This post will examine a quick improvement to the previously-constructed Abalone neural networks called "dropout".

A problem endemic to practically all machine learning algorithms is that of overfitting- an algorithm may learn the training data very well, but perform poorly when exposed to new data that it has never seen before ("testing" data). "Regularization" techniques have been developed to prevent an algorithm from learning the training data too well, in order to increase the accuracy on the testing data, which is the actual desired end effect.

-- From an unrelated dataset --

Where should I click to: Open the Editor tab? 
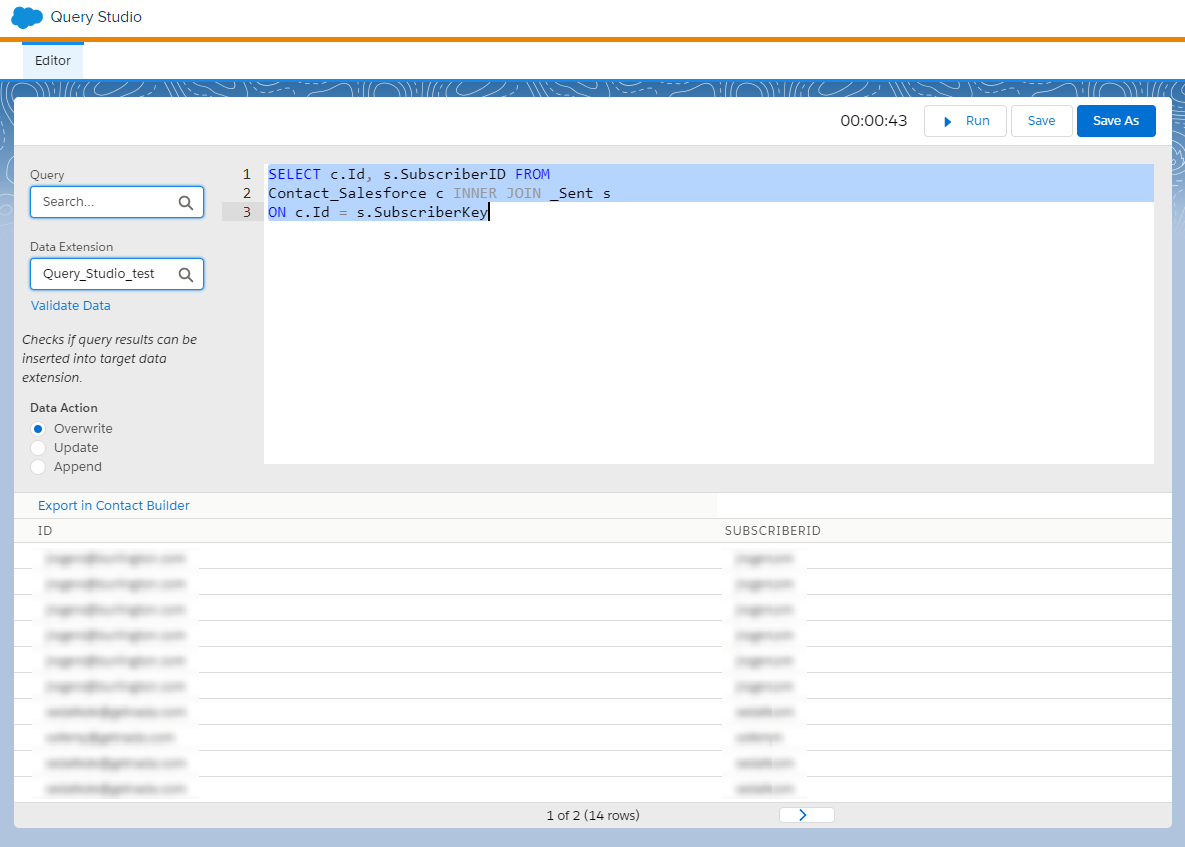(x=53, y=61)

"Dropout" is a regularization concept in neural networks that prevents overfitting. By randomly "dropping out" a percentage of nodes within the network, the ability of the network to learn "noise" is limited, which allows the network to focus on the actual relationships in the data ("signal").

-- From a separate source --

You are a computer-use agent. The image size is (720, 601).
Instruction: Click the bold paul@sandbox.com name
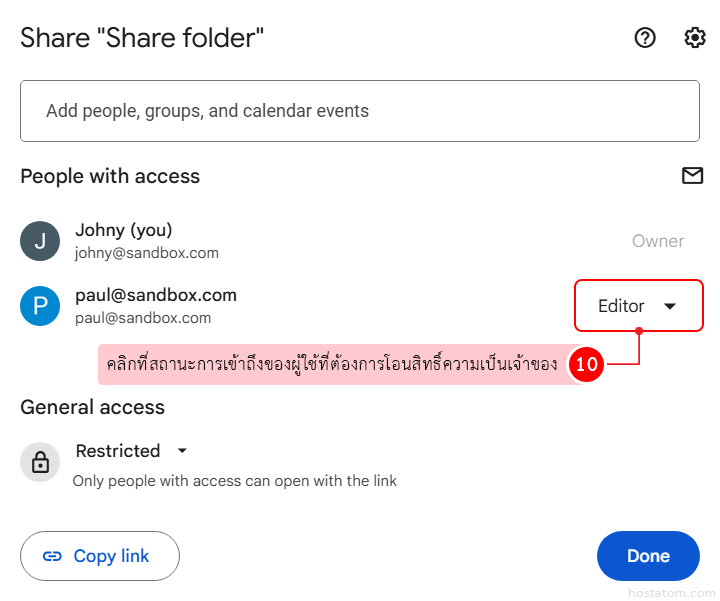point(156,295)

As before, the abalone data is preprocessed using the following code:


In [1]:
# Data preprocessing from Part 1
import datetime
import pandas as pd
from sklearn.model_selection import train_test_split
from keras.models import Sequential
from keras.layers import Dense, Dropout
abalone_df = pd.read_csv('abalone.csv',names=['Sex','Length','Diameter','Height',
    'Whole Weight','Shucked Weight', 'Viscera Weight','Shell Weight', 'Rings'])
abalone_df['Male'] = (abalone_df['Sex']=='M').astype(int)
abalone_df['Female'] = (abalone_df['Sex']=='F').astype(int)
abalone_df['Infant'] = (abalone_df['Sex']=='I').astype(int)
abalone_df = abalone_df[abalone_df['Height']>0]
train, test = train_test_split(abalone_df, train_size=0.7)
x_train = train.drop(['Rings','Sex'], axis=1).values
y_train = pd.DataFrame(train['Rings']).values
x_test = test.drop(['Rings','Sex'], axis=1).values
y_test = pd.DataFrame(test['Rings']).values
# Constructing a list of models to test
hlayers = [[x,y] for x in range(5,31,5) for y in range(5,31,5)]
hlayers.extend([[1,10],[10,1],[2,2]])


Using TensorFlow backend.

The following code will iterate over the same models as before, but using a Dropout of 0.1, 0.2, 0.5, and 0.75:


In [2]:
# Iterate over the list of models, trying different dropout
begin = datetime.datetime.now()
results_dict = {}
for drop in [0.1, 0.2, 0.5, 0.75]:
    for layers in hlayers:
        abalone_model = Sequential([
            Dense(layers[0], input_dim=10),
            Dropout(drop),
            Dense(layers[1], activation='tanh'),
            Dropout(drop),
            Dense(1)])
        abalone_model.compile(optimizer='rmsprop',loss='mse',metrics=["mean_absolute_error"])
        results = abalone_model.fit(x_train, y_train, nb_epoch=50, verbose=0)
        score = abalone_model.evaluate(x_test, y_test)
        result_string = "[{},{}] drop={}".format(layers[0], layers[1], drop)
        results_dict[result_string] = score[1]
# Save the results in a DataFrame
results_df = pd.DataFrame.from_dict(results_dict, orient="index")
results_df.rename(columns={0 : "MAE"}, inplace=True)
seconds = (datetime.datetime.now() - begin).total_seconds()
sec_string = "Total elapsed seconds: {}".format(seconds)
print(sec_string)


1253/1253 [==============================] - 0s     
1253/1253 [==============================] - 0s      
1253/1253 [==============================] - 0s      
1253/1253 [==============================] - 0s      
1253/1253 [==============================] - 2s      
1253/1253 [==============================] - 2s      
1253/1253 [==============================] - 2s      
1253/1253 [==============================] - 2s      
 704/1253 [===============>..............] - ETA: 1s Total elapsed seconds: 1977.361075

Notice that the elapsed time was higher than before- dropout operations can be somewhat computationally expensive. The results are shown:


In [3]:
# Print the results matrix
results_df.sort_values('MAE').head(15)


Out[3]:
MAE
[30,10] drop=0.1 1.499875
[25,20] drop=0.1 1.502064
[15,30] drop=0.1 1.508090
[20,25] drop=0.2 1.513513
[20,10] drop=0.2 1.514683
[15,10] drop=0.1 1.514723
[20,20] drop=0.2 1.515138
[15,15] drop=0.2 1.515530
[10,15] drop=0.1 1.516270
[20,30] drop=0.2 1.517464
[25,10] drop=0.2 1.520284
[30,10] drop=0.5 1.521724
[30,25] drop=0.5 1.522384
[30,25] drop=0.2 1.522741
[20,15] drop=0.2 1.523161

The best results from Part 3 of the Abalone were around 1.46, so these models actually performed slightly worse than before. Notice that the best results also had the lowest percentage of dropout.